*TASK MATERIAL*
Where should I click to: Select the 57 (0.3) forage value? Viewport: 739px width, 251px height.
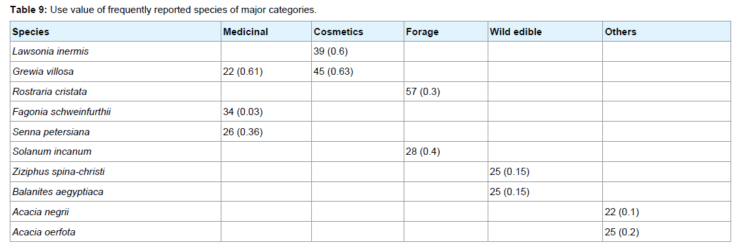423,91
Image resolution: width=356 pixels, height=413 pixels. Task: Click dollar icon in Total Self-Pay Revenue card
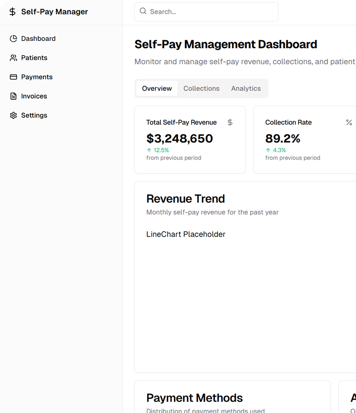click(x=230, y=122)
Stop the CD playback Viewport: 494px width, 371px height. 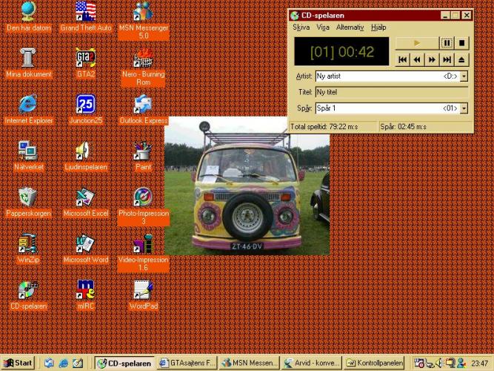click(x=462, y=44)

*TASK PROMPT*
Quote the records from their first line up to and including the line that contains "click(x=230, y=122)", leaving out the pictures.

*REPLY TO THE TASK*
Where should I click to: Select the 57 (0.3) forage value? Viewport: 739px width, 251px height.
423,91
Image resolution: width=356 pixels, height=413 pixels. Task: Click dollar icon in Total Self-Pay Revenue card
click(x=230, y=122)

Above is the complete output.